10 maddede niye en iyi giyinen gazeteci benim
BİR: Kurallarım yok. Klasiği de seviyorum, en marjinali de... * * * İKİ: Marka seviyorum ama tutkum yok. John Varvatos, Tom Ford da giyiyorum, Mudo, Mavi, Zara, Koton, Damat, Kiğılı da... * * * ÜÇ: Pahalı giymeye de, ucuz giymeye de...
BİR: Kurallarım yok. Klasiği de seviyorum, en marjinali de...
* * *
İKİ: Marka seviyorum ama tutkum yok. John Varvatos, Tom Ford da giyiyorum, Mudo, Mavi, Zara, Koton, Damat, Kiğılı da...
* * *
ÜÇ: Pahalı giymeye de, ucuz giymeye de utanmıyorum.
* * *
DÖRT: Yenilikçiyim.
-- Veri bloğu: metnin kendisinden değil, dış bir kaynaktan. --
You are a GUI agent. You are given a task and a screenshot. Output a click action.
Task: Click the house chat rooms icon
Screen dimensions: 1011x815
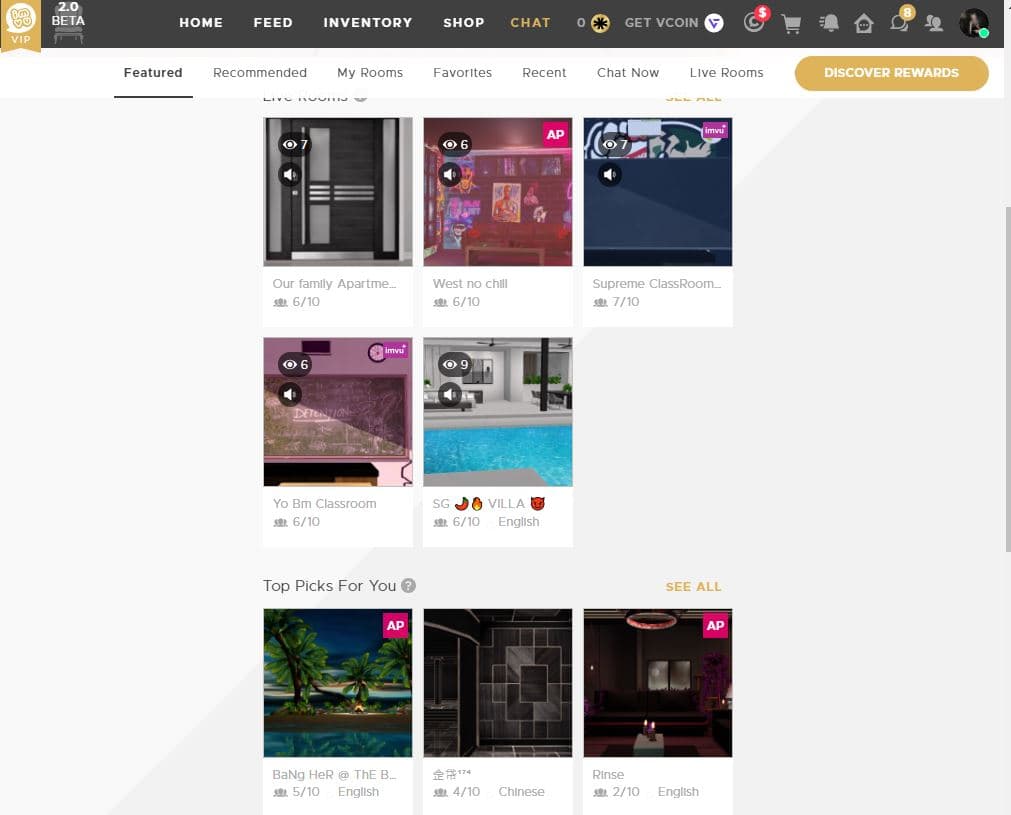pos(864,23)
Öncüyüm. Kâşifim. Yeni olanı ilk ben giyeyim duygum var.
* * *
BEŞ: Fashion’ı bir sanat ve hayatı yaşama biçimi olarak kabul ediyorum. Takip ediyorum. Anlamlandırmaya çalışıyorum.
* * *
ALTI: Kendimi roman kahramanı olarak görüyorum. Ona uygun davranıyor, ona uygun giyiniyorum.
* * *
YEDİ: Çetin Altan’ın kuralını uyguluyorum. Her sabah kendimi, bir kadın jürisinin önünde podyuma çıkacak şekilde hazırlıyorum.
* * *
SEKİZ: Spor yapıyorum. Her sabah çırılçıplak aynaya bakıyorum. Gövdemin çizgisini korumaya çalışıyorum. Bir kilo aldıysam hemen vermeye çalışıyorum.
* * *
DOKUZ: Dozu iyi ayarlanmış “narsist” ruh halimi kilom gibi korumaya çalışıyorum.
* * *
ON: Alkışlanmayı, alkışlamayı, şımartılmayı, şımartmayı seviyorum. Hayatımın her alanında bunları yapmaya çalışıyorum.
ENİSÇİĞİM BÖYLE MONŞER GİBİ DURDUĞUMA BAKMA BEN DE SOKAKTA BÜYÜDÜM
HÜRRİYET’in benden sonraki genel yayın yönetmeni Enis Berberoğlu çok rahat okunan, çok da ilginç bir kitap yazdı.
Adı da ilginç:
“Çöp Adamın Gayri Resmi Tarih Tanıklığı...”
Kitapta, “Ertuğrul Özkök’le farkımız, benim sokak çocuğu olmamdır” diyor.
İşte orada itirazım var.
Enisçiğim sen İstanbul, Kadıköy’ün Moda semtinde doğdun. Ben de İzmir’in Kahramanlar semtinde.
Tabiatıyla her kenar mahalle çocuğu gibi ben de sokakta büyüdüm yahu...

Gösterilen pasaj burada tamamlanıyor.